The funding wasn’t all new, and some of it was already earmarked as a part of the EU development fund, but adding more funding while making it a part of the EPA sparked some criticism.
“It is aid conditionality [adding the criteria that aid-money should be used for consumption in donor country]coming in again. It shouldn’t be that you qualify for aid because you sign the EU agreement,” Mr. Afesorgbor says and makes it clear, that although he’s against the principle, he doesn’t believe it to have been a major issue in these dealings.
According to him, in a global world with other big players, the EU could not put so much negative pressure on West Africa as some of these countries have other options or alternative sources of aid/external funding. Nigeria for example receives the majority of its – already limited due to their oil rich underground – aid from the US and Ghana is also negotiating $3 billion loan from China.

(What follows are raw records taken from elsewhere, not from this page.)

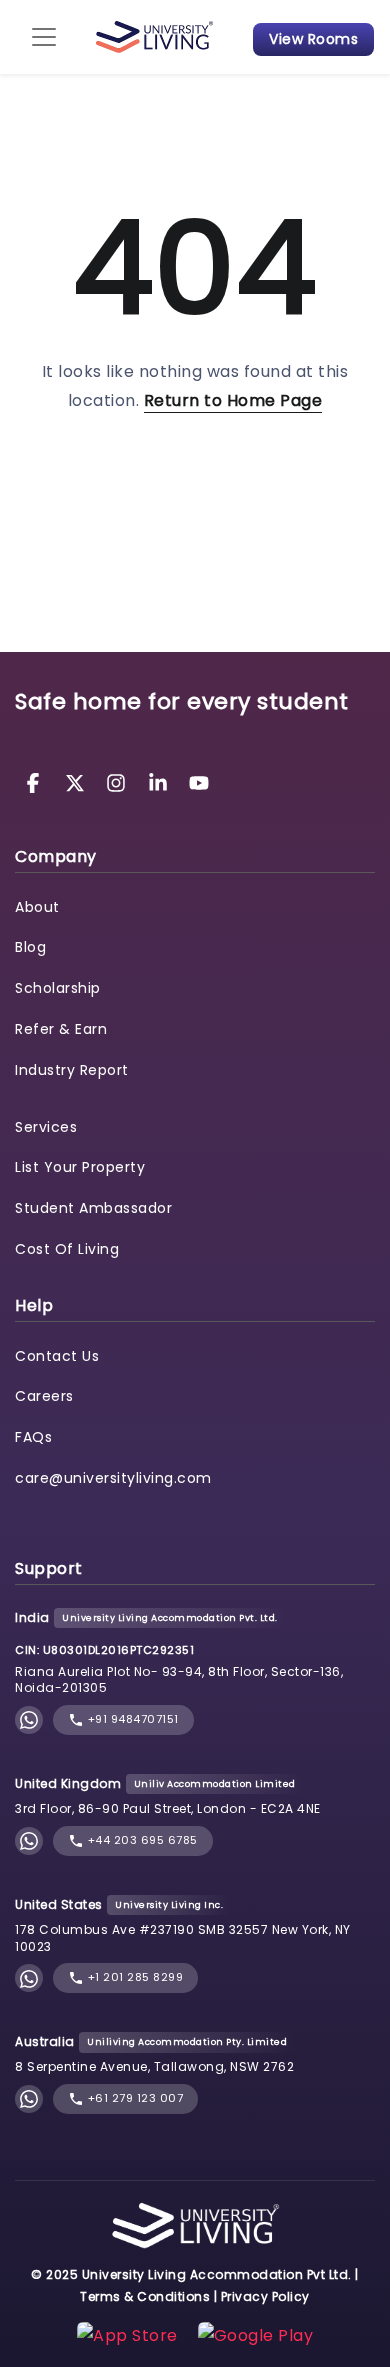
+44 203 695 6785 (141, 1840)
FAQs (33, 1437)
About (37, 907)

The process of agreeing to terms
Despite being reluctant at first, Nigeria, as well as the other fifteen states, signed the EPA in early October after a process that’s lasted since 2003.
Although free trade talks usually taking a long time to close, this was unusually long in the making. The process was complicated by it being the first of its kind for the West African countries combined. Previously they had all been a part of a standardized scheme between the EU and developing countries in Africa, the Caribbean and the Pacific (ACP).
That changed when the World Trade Organization decided the arrangement was distorting trade, and around the millennia, the EU and the APC countries changed their ways. The new agreement meant that the EU would negotiate different free-trade terms with six different blocs within the APC countries.
According to Dr. Clara Weinhardt from the Global Public Policy Institute in Berlin, it’s dealing in these blocs that made it difficult to conclude a fast deal. While the Caribbean states had experience from conducting trade talks together, and thus quickly struck a deal with the EU, this was a brand new exercise for West Africa.
Eventually though, a deal was struck. While originally asking only to remove 60 percent of all barriers – raised to 70 percent before the final negotiations – the EU and West Africa agreed to 75 percent before the negotiators on both sides were satisfied.
Success not imminent
Despite recent signings by African leaders and the Council of ministers, and the fact that neither the European Parliament or any national parliaments have come out strong against the deal, the success of the EPA is not yet a given.
According to Dr. Weinhardt, implementation could cause issues.
“If nothing happens on the ground there’s not going to be a whole lot of trade. And I don’t see a quick implementation,” she says and adds that the somewhat halfhearted support from some of the West African countries could become a problem.
“If we don’t have a buy in from the very beginning. If we have countries reluctantly signing on to the EPA agreement, there’s not a whole lot you can do afterwards in order to convince them to implement everything – except for highlighting that there are legal obligations.”
Whether or not those legal obligations become relevant, is a question for the future.